Ob ein Betriebsübergang vorliegt, ist aufgrund der den betreffenden Vorgang kennzeichnenden tatsächlichen Umstände zu beurteilen, wie etwa der Übernahme der materiellen und immateriellen Aktiva und des Großteils der Belegschaft, des Überganges der Kundschaft, des Grades der Ähnlichkeit zwischen der vor und nach dem Übergang verrichteten Tätigkeit und der Dauer einer eventuellen Einstellung dieser Tätigkeit im Zusammenhang mit dem Übergang (EuGHSlg 1986, 1119). Kein Betriebsübergang liegt vor, wenn lediglich Arbeitnehmer von einem Betrieb zum anderen wechseln, ohne dass gleichzeitig die organisatorische und wirtschaftliche Einheit in die diese arbeitsmäßig eingebunden waren, mitübergeht.

Entscheidungstexte

  • 8 Ob 15/95
    Entscheidungstext OGH 12.10.1995 8 Ob 15/95
    Veröff: SZ 68/187
  • 8 ObA 91/97h
    Entscheidungstext OGH 28.08.1997 8 ObA 91/97h
    Veröff: SZ 70/171
  • 9 ObA 73/97v
    Entscheidungstext OGH 22.10.1997 9 ObA 73/97v
    Vgl auch; Beisatz: Der EuGH stellt sohin primär nicht auf den Übergang einer organisatorischen, sondern (weitergehend) einer wirtschaftlichen Einheit unter Identitätswahrung ab. (T1)
    Veröff: SZ 70/219
  • 9 ObA 55/98y
    Entscheidungstext OGH 10.06.1998 9 ObA 55/98y
    Auch; nur: Ob ein Betriebsübergang vorliegt, ist aufgrund der den betreffenden Vorgang kennzeichnenden tatsächlichen Umstände zu beurteilen, wie etwa der Übernahme der materiellen und immateriellen Aktiva und des Großteils der Belegschaft, des Überganges der Kundschaft, des Grades der Ähnlichkeit zwischen der vor und nach dem Übergang verrichteten Tätigkeit und der Dauer einer eventuellen Einstellung dieser Tätigkeit im Zusammenhang mit dem Übergang. (T2)
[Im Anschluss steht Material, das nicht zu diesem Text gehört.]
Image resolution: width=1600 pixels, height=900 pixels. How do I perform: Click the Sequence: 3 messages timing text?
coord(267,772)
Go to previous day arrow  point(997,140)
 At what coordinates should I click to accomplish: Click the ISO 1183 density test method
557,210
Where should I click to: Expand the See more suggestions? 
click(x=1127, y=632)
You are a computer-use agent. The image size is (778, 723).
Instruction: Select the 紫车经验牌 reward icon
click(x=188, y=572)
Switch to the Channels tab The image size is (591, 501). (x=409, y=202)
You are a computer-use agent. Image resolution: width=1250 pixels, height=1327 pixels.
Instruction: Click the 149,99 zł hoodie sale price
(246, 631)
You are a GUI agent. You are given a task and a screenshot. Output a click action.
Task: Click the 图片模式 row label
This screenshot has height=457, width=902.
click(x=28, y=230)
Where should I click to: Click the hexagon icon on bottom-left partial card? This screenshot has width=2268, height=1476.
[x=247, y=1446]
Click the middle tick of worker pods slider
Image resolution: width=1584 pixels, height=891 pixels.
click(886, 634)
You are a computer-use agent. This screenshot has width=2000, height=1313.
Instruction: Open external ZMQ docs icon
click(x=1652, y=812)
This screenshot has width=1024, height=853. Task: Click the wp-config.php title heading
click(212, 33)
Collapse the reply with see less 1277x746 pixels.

    Beis wie T1; Beisatz: Dabei ist im Sinne eines beweglichen Systems eine Gesamtbewertung der einzelnen vorliegenden Tatbestandsmerkmale vorzunehmen, zumal der Betriebsübergang in einem sehr weiten Sinn zu verstehen ist. Diese sind unter anderem: Übernahme der materiellen und immateriellen Betriebsmittel, des Großteils der Belegschaft, Ähnlichkeit der vor und nach der Übernahme verrichteten Tätigkeit, Übergang der Kundschaft, Fortführung der wirtschaftlichen Einheit, Übertragung einer organisierten Gesamtheit von Personen und Sachen zur Ausübung einer wirtschaftlichen Tätigkeit mit eigener Zielsetzung usw. (T3)
    Veröff: SZ 71/100
  • 9 ObA 193/98t
    Entscheidungstext OGH 07.10.1998 9 ObA 193/98t
    Vgl auch; nur T2; Beis wie T1; Beis wie T3; Beisatz: Die Übernahme nicht aller Arbeitnehmer steht der Annahme eines Betriebsüberganges nicht entgegen. (T4)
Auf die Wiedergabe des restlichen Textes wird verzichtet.